What to work on:
Note the line where "Forschung (342, 147)" appears in the data below; write it out exactly, along with every line that comes after it to the end.

#####

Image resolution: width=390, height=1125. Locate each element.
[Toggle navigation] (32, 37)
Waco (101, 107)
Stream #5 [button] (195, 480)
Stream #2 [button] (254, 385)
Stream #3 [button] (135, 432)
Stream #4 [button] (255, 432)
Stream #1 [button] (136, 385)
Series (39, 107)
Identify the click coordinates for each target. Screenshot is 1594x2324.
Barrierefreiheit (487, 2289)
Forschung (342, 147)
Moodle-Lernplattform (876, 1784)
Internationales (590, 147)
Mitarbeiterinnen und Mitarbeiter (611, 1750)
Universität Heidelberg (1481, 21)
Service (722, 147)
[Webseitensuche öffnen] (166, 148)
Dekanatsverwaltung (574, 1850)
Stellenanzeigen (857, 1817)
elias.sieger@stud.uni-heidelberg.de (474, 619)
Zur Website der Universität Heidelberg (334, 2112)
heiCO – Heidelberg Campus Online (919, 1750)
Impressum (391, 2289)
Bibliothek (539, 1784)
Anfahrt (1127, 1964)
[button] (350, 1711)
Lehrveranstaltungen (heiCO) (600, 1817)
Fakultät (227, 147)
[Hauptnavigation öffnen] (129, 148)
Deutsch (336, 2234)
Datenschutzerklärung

#####

Answer area:
Forschung (342, 147)
Moodle-Lernplattform (876, 1784)
Internationales (590, 147)
Mitarbeiterinnen und Mitarbeiter (611, 1750)
Universität Heidelberg (1481, 21)
Service (722, 147)
[Webseitensuche öffnen] (166, 148)
Dekanatsverwaltung (574, 1850)
Stellenanzeigen (857, 1817)
elias.sieger@stud.uni-heidelberg.de (474, 619)
Zur Website der Universität Heidelberg (334, 2112)
heiCO – Heidelberg Campus Online (919, 1750)
Impressum (391, 2289)
Bibliothek (539, 1784)
Anfahrt (1127, 1964)
[button] (350, 1711)
Lehrveranstaltungen (heiCO) (600, 1817)
Fakultät (227, 147)
[Hauptnavigation öffnen] (129, 148)
Deutsch (336, 2234)
Datenschutzerklärung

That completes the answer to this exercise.